- _What to produce_
Copy word for word the stretch of lines from the one containing "You are a GUI" through the one containing "tap(24, 437)", including both of those lines. Leave the pictures out of your answer.

- _Data rows_
** start **
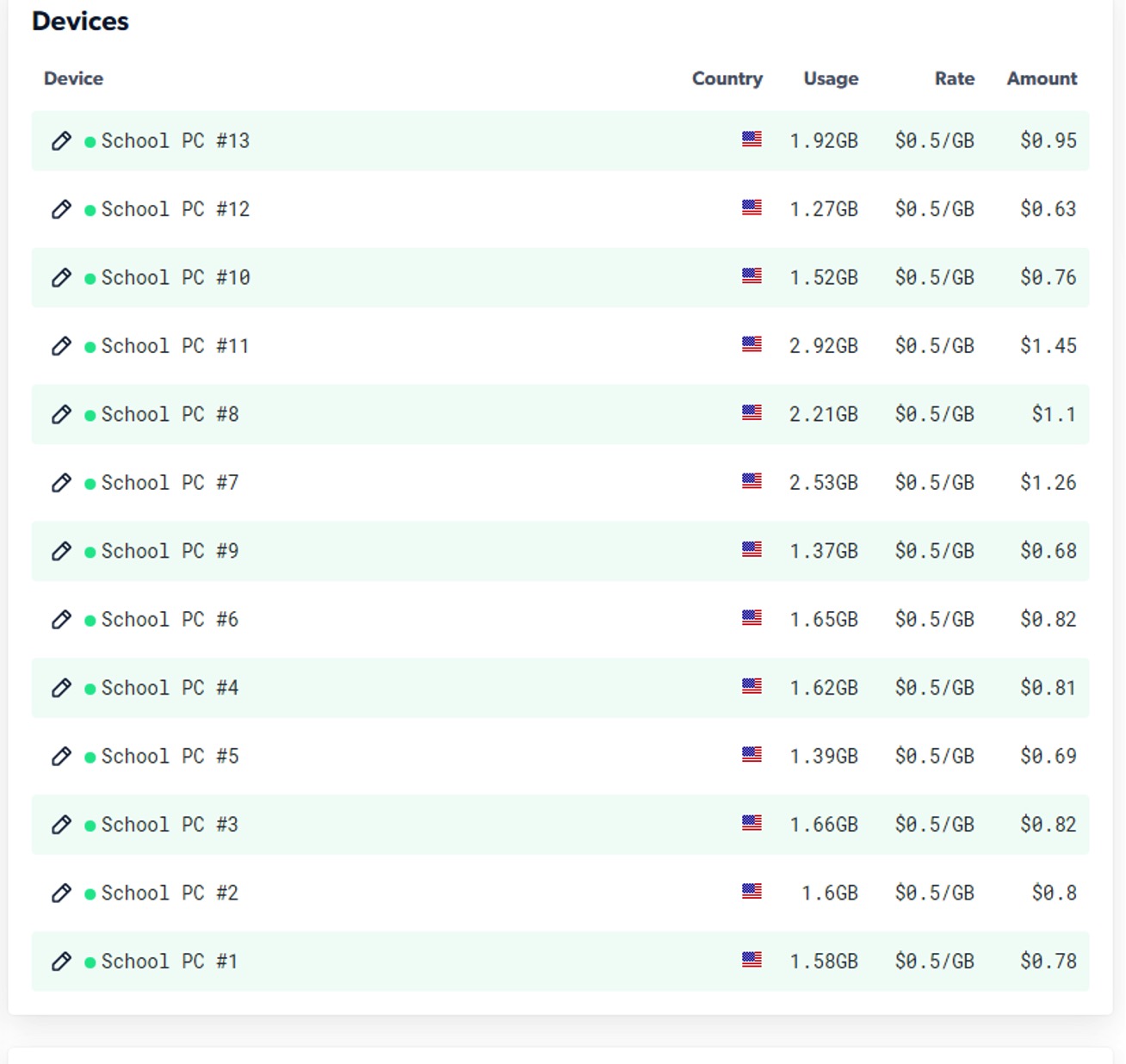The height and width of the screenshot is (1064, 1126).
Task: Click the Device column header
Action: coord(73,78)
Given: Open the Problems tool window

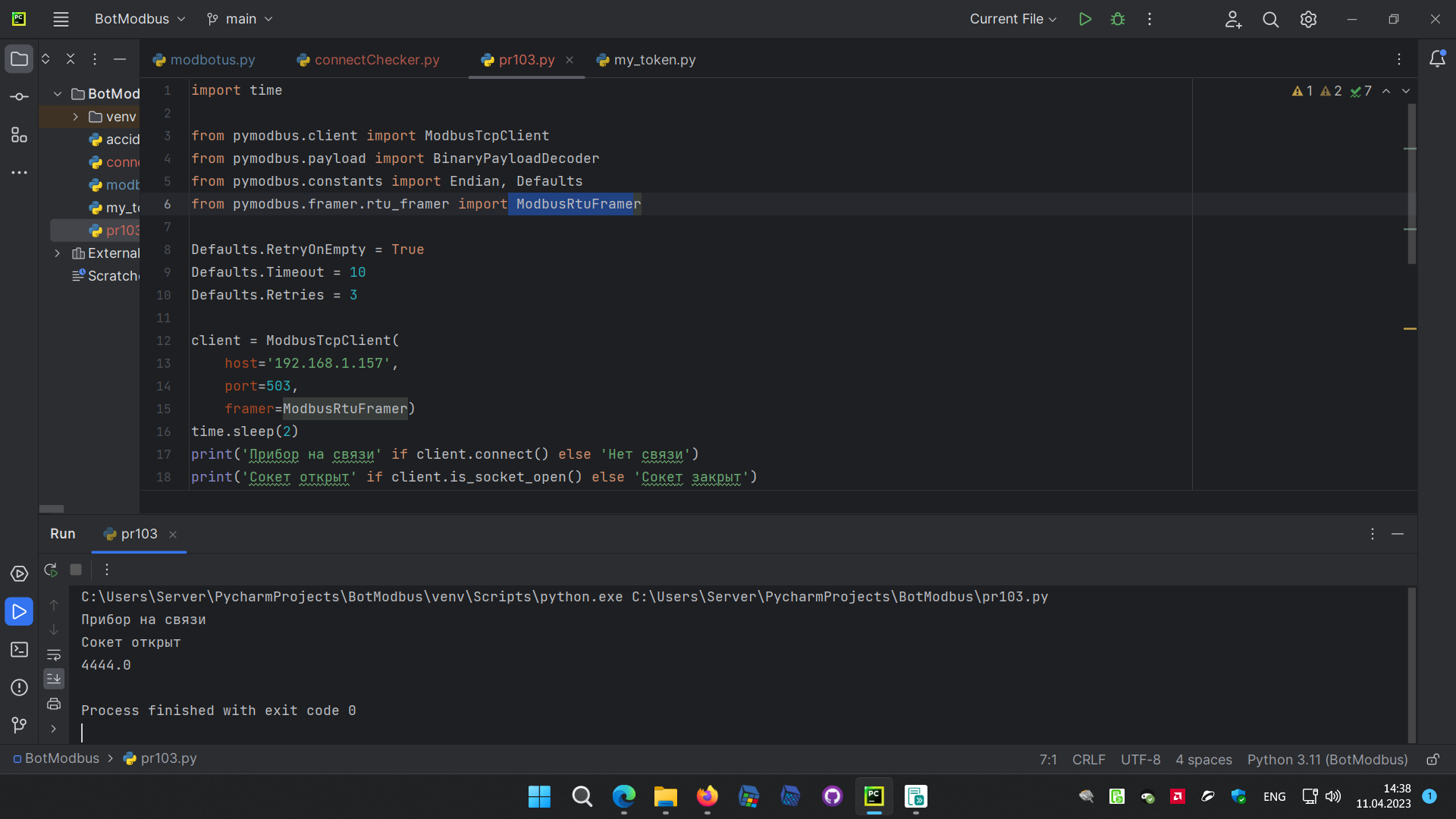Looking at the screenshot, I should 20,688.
** end **
** start **
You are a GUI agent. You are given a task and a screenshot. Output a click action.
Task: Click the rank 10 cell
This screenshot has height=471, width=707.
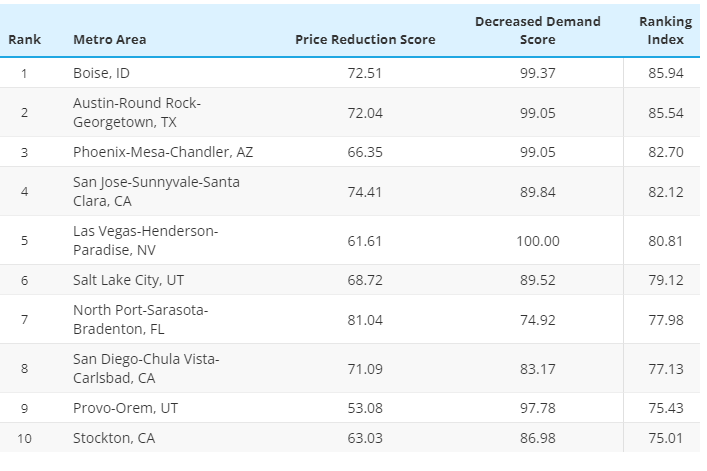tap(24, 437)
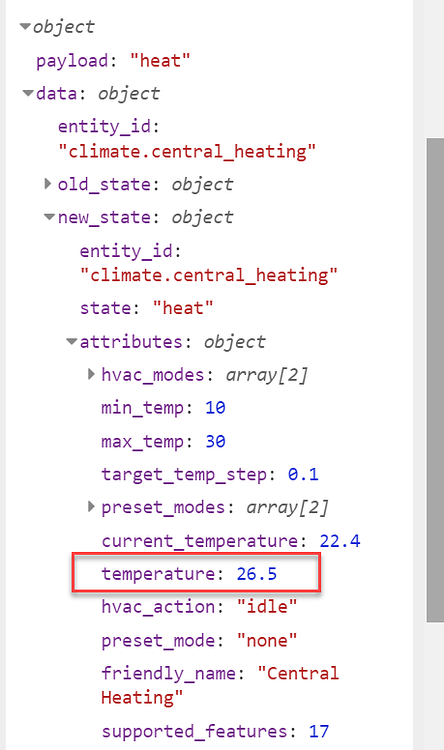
** end **
** start **
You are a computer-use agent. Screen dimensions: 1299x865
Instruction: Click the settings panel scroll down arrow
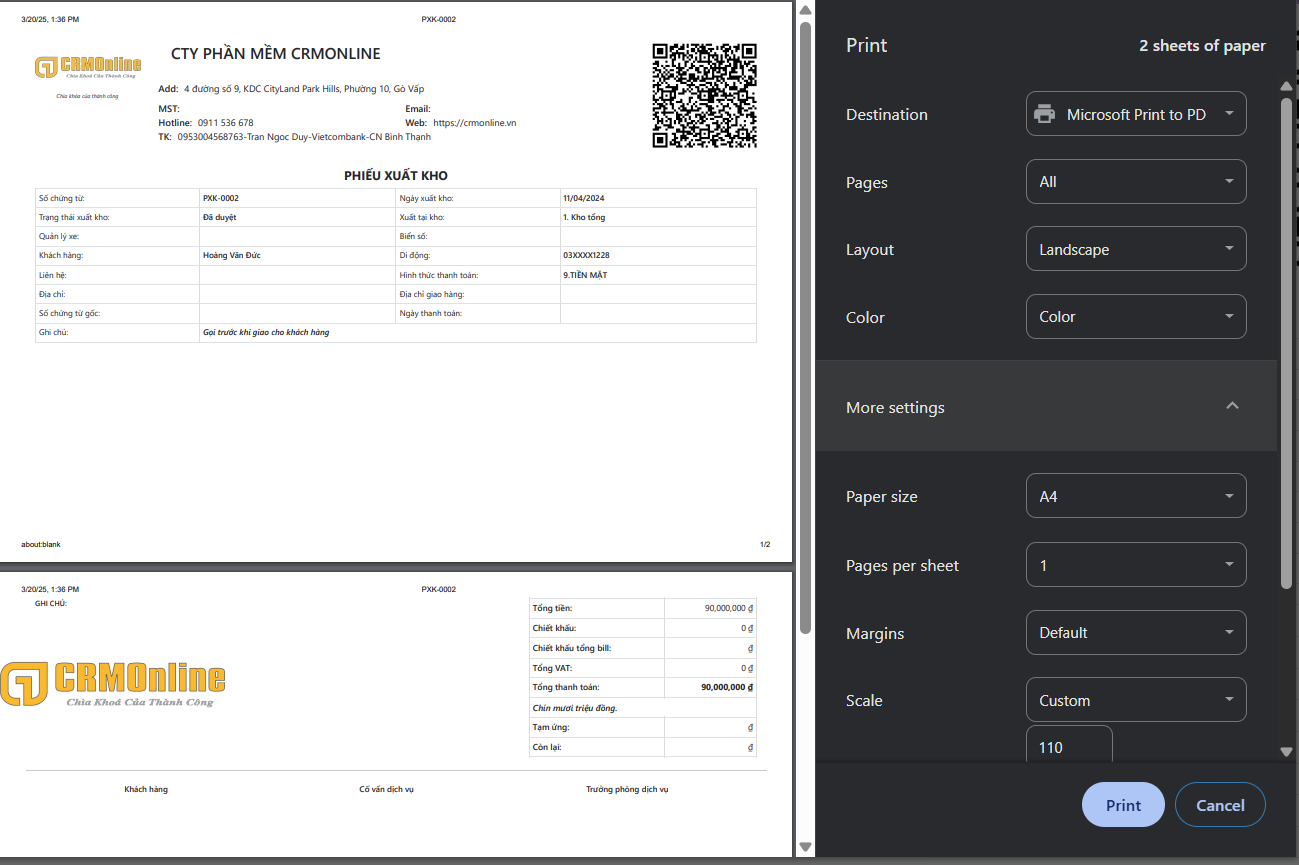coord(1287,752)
** end **
- _Written response_
You are a GUI agent. You are given a task and a screenshot. Output a click action.
Task: Click the rank 10 cell
This screenshot has height=471, width=707.
tap(24, 437)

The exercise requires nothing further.